Wednesday, January 3, 2018

If You Don't Know, I'm Certainly Not Going to Tell You!

Two passages from Morality and Expediency: The Folklore of Academic Politics (Blackwell, 1977) by the anthropologist F. G. Bailey.  I've read, enjoyed, and learned from Bailey's work before, but I picked up this particular book because I've found myself reading some famous satirical works on academia lately, such as Kingsley Amis's Lucky Jim, Robert Grudin's Book, and Frederick C. Crews's The Pooh PerplexMorality and Expediency is based on the English academic Bailey's fieldwork in some American universities, and I felt sure he'd have some useful things to say.  He did, though for me their usefulness goes beyond the Ivory Tower.

First:
The contempt in which a 'popularizer' is held, particularly when he is himself a member of the academic community, comes about for several reasons.  Firstly, he is using the discoveries of other people to make money or reputation for himself: the fact that special talents are needed to market the stuff (so that in fact he does add something), is usually ignored.  Secondly, in the process of popularizing he is likely to dilute and distort: the fact that dilution may be a necessary price for the dissemination of knowledge is ignored. Thirdly, at the back of all this, lies a dominating myth among academics about their own superiority.  Knowledge, for whatever reason accessibly only to the few, is by that very fact superior to knowledge accessible to anyone.  It is all strangely economic: knowledge is valuable in proportion to its scarcity.
In fact this argument is never taken to its logical conclusion, at least by scholars: for the conclusion must be that any sharing of knowledge dilutes it.  But that will not do, since, by definition, knowledge (as distinct from mystical experience or revelation) exists only to the extent that it is disseminated, that is, shared with other people [21].
I don't think I agree with the line Bailey draws here between "knowledge" and "mystical experience or revelation," because revelation, at least, tends to be shared and disseminated, though with the same ambivalence about the process.  On the one hand, the revelation will be polluted by the unclean ears of the many, so must be reserved for the few who have shown themselves worthy; hence the commands in books of revelation to seal up the material until the time is fulfilled, or Jesus' secrecy about his status, to the point of teaching in parables in order to keep "those outside" from understanding and being saved (Mark 4:10-12). On the other hand, the revelation often includes a command to spread the word like seed cast by a sower (also Mark 4), and in the New Testament book of Revelation, the order not to seal the book, for the time is near (Revelation 22:10).
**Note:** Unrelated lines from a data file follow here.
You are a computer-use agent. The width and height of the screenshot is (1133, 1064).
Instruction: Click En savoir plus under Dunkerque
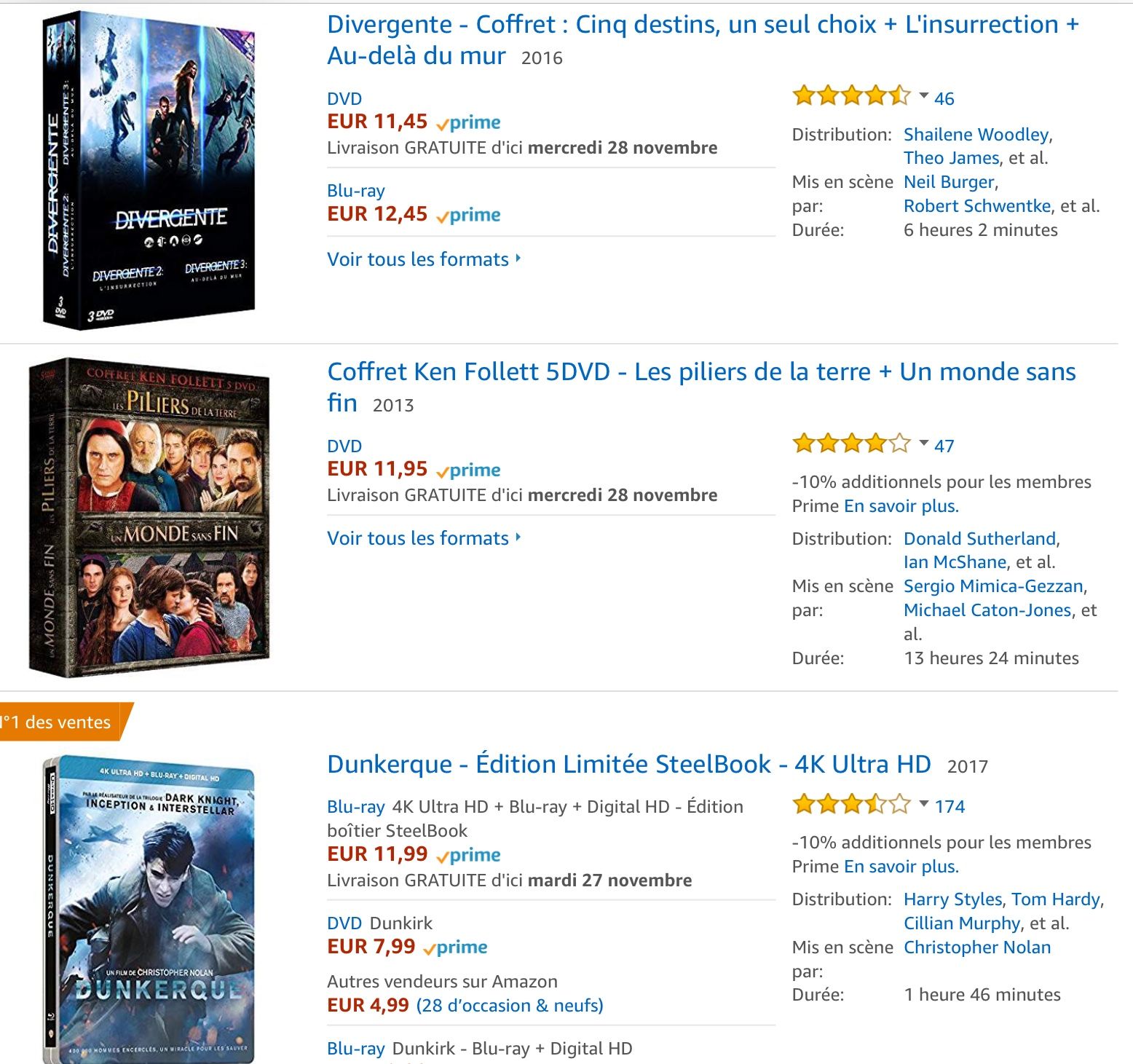(901, 867)
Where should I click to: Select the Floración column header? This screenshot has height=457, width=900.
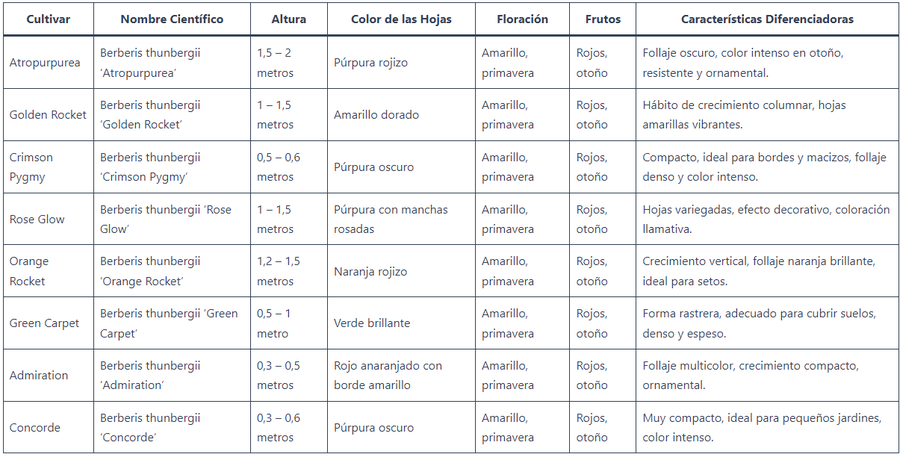522,19
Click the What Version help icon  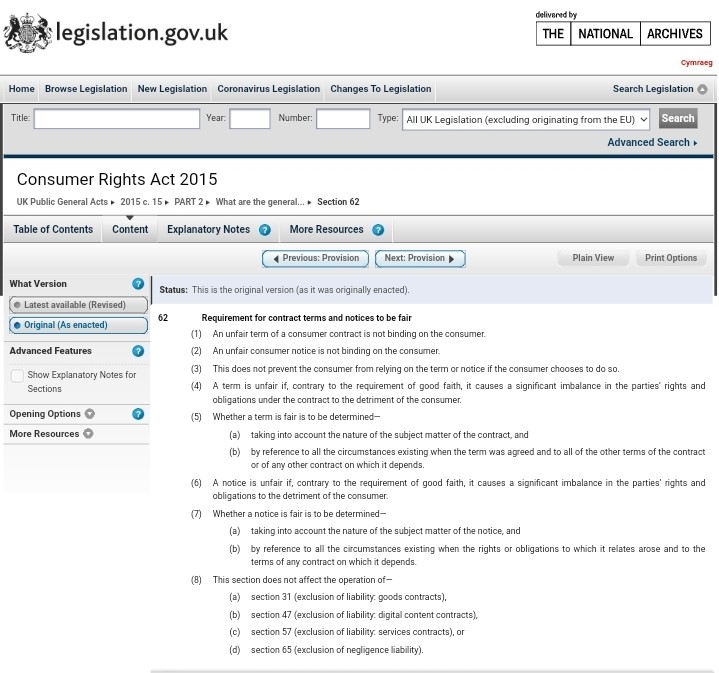tap(138, 284)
That popularizers are also distrusted, even despised, by scientists no less than other academics, is among other things a sign of the common origins of science, religion, and magic.  On one hand, the rabble are despised for not being willing (or able, depending on the presuppositions of the elitist) to learn the Truth; on the other hand, to attempt to teach them, to let knowledge out of its pen to wander freely in the world, is inevitably to dilute and distort the Truth that only the elect can know.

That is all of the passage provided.